» CONSIGNE 1:
Répondez aux questions suivantes d'après le récit des racines familiales :
(a) Quelles sont les trois lignées mentionnées ?
(b) Jusqu'à quel événement la localisation régionale de ces lignées est-elle restée constante ?
(c) Entre quelles limites géographiques la guerre a-t-elle entraîné des familles dans toute l'Europe ?
» CONSIGNE 2: Poursuivez le récit des racines familiales à la suite de sa dernière phrase.

» TEXTE FOURNI:
■ ■ ■ ■ ■ ■ ■
Racines

EPILOGUE. FATALITES !

Ainsi s'achève la très simple histoire de mes racines...

Caractérisée par la localisation régionale constante de chacune des trois lignées évoquées : Nonet - Picault, Henriot - Royer et Czerniak - Sobécki, jusqu'au jour de la déclaration de la guerre de 1914 - 1918 !

Cette guerre va entraîner dans son terrible tourbillon calamiteux, des millions de familles dans toute l'Europe, depuis les côtes de l'Atlantique jusqu'aux confins de la Russie et de la Turquie !

Il en sera de même pour les familles tourangelle, lorraine et polonaise dont nous venons de faire la connaissance...

Dés lors, dame fatalité va faire son oeuvre, en suscitant des rencontres et des coïncidences absolument impossibles en toutes autres circonstances, et déterminant une invraisemblable orientation de l'histoire de mes racines...
■ ■ ■ ■ ■ ■ ■
» DONNÉES ENREGISTRÉES:
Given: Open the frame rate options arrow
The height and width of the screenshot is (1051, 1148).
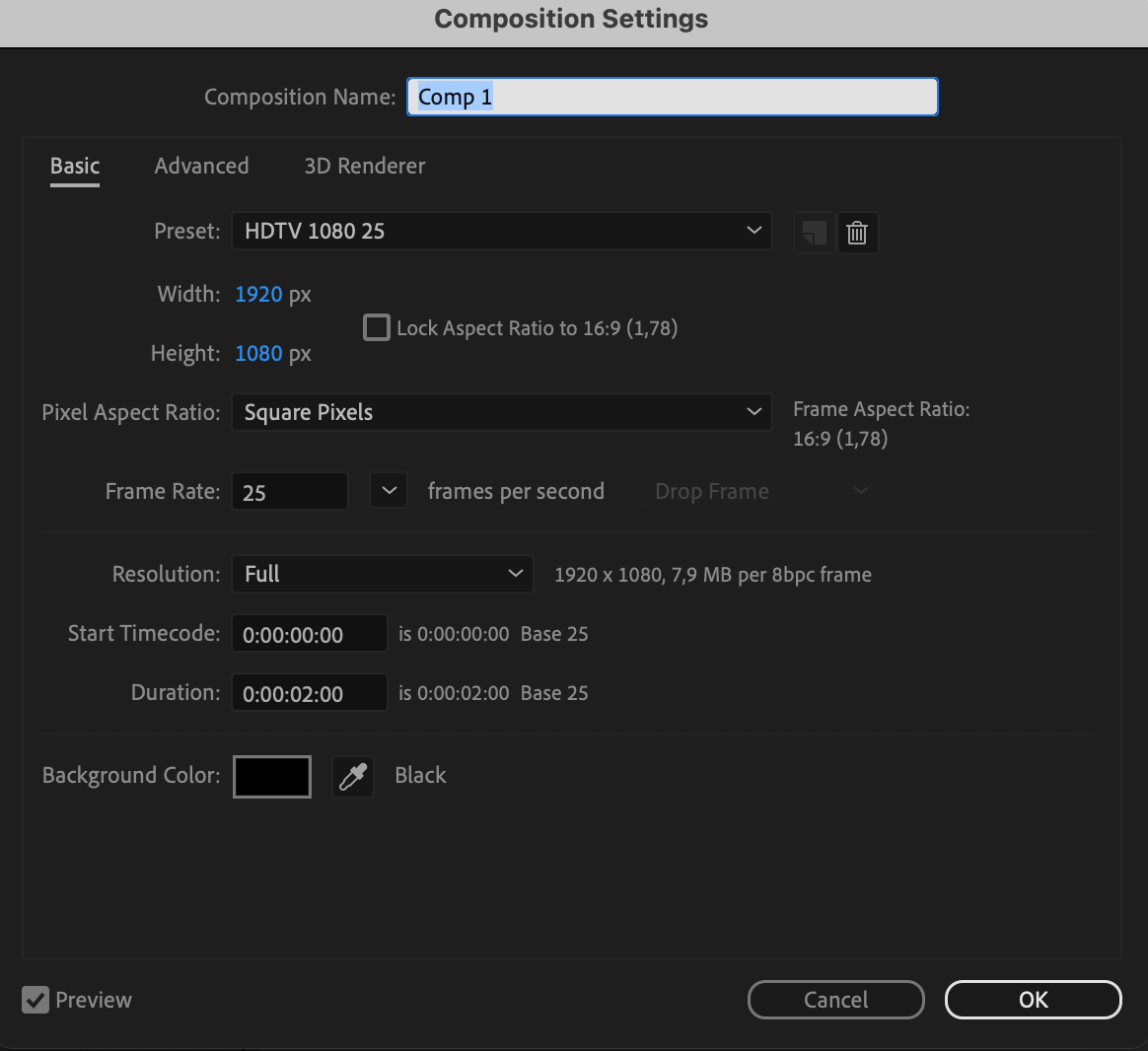Looking at the screenshot, I should click(389, 491).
■ ■ ■ ■ ■ ■ ■
» RÉPONSE ATTENDUE 1:
(a) Nonet - Picault, Henriot - Royer et Czerniak - Sobécki.
(b) Jusqu'à la déclaration de la guerre de 1914 - 1918.
(c) Depuis les côtes de l'Atlantique jusqu'aux confins de la Russie et de la Turquie.

» RÉPONSE ATTENDUE 2:
Dont je serai le premier bienheureux bénéficiaire généalogique...

Et dame fatalité continuera - au cours d'une seconde guerre mondiale - de poursuivre son influence déterminante sur ma propre destinée...


Et parce que l'histoire de ma propre destinée vous concerne tout particulièrement, vous, mes petits enfants pour qui j'ai écrit toutes ces pages, je suis dans l'obligation de la poursuivre par celle de ma propre génération, qui fait partie - déjà hélas en raison de mon âge avancé ! - de vos racines à vous...

La voici, abrégée.


Donc, je suis un fils unique d'après-guerre...

Unique par la volonté de mon père et de ma mère, car, en dépit de la récente victoire de la France sur l'Allemagne et de l'espoir que celle-ci serait vraiment la "dernière", tous deux redoutaient la fatalité d'un troisième conflit...

Cette inquiétude était générale. Il s'en suivit en France une philosophie en faveur de la limitation du nombre de naissances : A quoi bon avoir des enfants, si, tous les vingt ans, il faut envoyer ses garçons à la boucherie ?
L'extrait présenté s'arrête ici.